Exercise:
Rewrite the records below as a numbered list, one line per item, dropping any blank lines.

Extracted records:
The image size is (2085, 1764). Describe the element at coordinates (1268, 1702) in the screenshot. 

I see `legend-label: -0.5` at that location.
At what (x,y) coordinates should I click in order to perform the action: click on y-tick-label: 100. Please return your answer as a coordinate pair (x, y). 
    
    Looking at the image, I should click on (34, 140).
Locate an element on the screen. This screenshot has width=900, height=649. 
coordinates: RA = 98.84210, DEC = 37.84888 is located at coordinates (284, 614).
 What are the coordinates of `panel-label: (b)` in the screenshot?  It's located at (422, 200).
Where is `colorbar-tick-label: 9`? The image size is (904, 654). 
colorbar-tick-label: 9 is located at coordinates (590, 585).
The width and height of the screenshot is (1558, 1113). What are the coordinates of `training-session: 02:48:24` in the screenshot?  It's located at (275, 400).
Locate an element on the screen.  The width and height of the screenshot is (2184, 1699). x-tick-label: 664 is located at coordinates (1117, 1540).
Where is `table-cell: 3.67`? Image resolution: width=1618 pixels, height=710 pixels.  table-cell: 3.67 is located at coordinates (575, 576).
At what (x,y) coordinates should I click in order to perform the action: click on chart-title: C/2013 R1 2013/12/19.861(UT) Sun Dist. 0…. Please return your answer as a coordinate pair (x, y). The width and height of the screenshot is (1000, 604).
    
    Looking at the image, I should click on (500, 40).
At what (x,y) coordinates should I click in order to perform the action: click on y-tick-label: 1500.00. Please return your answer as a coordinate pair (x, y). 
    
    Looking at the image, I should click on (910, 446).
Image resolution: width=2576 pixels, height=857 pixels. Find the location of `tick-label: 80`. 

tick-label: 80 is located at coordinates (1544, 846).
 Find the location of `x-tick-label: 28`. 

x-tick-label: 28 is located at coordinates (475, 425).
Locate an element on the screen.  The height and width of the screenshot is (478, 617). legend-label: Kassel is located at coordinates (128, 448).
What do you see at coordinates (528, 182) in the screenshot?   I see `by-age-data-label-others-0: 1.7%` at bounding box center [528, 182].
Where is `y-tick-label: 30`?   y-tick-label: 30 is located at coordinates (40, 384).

Written answer:
1. The image size is (2085, 1764). Describe the element at coordinates (1268, 1702) in the screenshot. 
2. I see `legend-label: -0.5` at that location.
3. At what (x,y) coordinates should I click in order to perform the action: click on y-tick-label: 100. Please return your answer as a coordinate pair (x, y). 
4.     Looking at the image, I should click on (34, 140).
5. Locate an element on the screen. This screenshot has width=900, height=649. 
6. coordinates: RA = 98.84210, DEC = 37.84888 is located at coordinates (284, 614).
7.  What are the coordinates of `panel-label: (b)` in the screenshot?  It's located at (422, 200).
8. Where is `colorbar-tick-label: 9`? The image size is (904, 654). 
9. colorbar-tick-label: 9 is located at coordinates (590, 585).
10. The width and height of the screenshot is (1558, 1113). What are the coordinates of `training-session: 02:48:24` in the screenshot?  It's located at (275, 400).
11. Locate an element on the screen.  The width and height of the screenshot is (2184, 1699). x-tick-label: 664 is located at coordinates (1117, 1540).
12. Where is `table-cell: 3.67`? Image resolution: width=1618 pixels, height=710 pixels.  table-cell: 3.67 is located at coordinates (575, 576).
13. At what (x,y) coordinates should I click in order to perform the action: click on chart-title: C/2013 R1 2013/12/19.861(UT) Sun Dist. 0…. Please return your answer as a coordinate pair (x, y). The width and height of the screenshot is (1000, 604).
14.     Looking at the image, I should click on (500, 40).
15. At what (x,y) coordinates should I click in order to perform the action: click on y-tick-label: 1500.00. Please return your answer as a coordinate pair (x, y). 
16.     Looking at the image, I should click on (910, 446).
17. Image resolution: width=2576 pixels, height=857 pixels. Find the location of `tick-label: 80`. 
18. tick-label: 80 is located at coordinates (1544, 846).
19.  Find the location of `x-tick-label: 28`. 
20. x-tick-label: 28 is located at coordinates (475, 425).
21. Locate an element on the screen.  The height and width of the screenshot is (478, 617). legend-label: Kassel is located at coordinates (128, 448).
22. What do you see at coordinates (528, 182) in the screenshot?   I see `by-age-data-label-others-0: 1.7%` at bounding box center [528, 182].
23. Where is `y-tick-label: 30`?   y-tick-label: 30 is located at coordinates (40, 384).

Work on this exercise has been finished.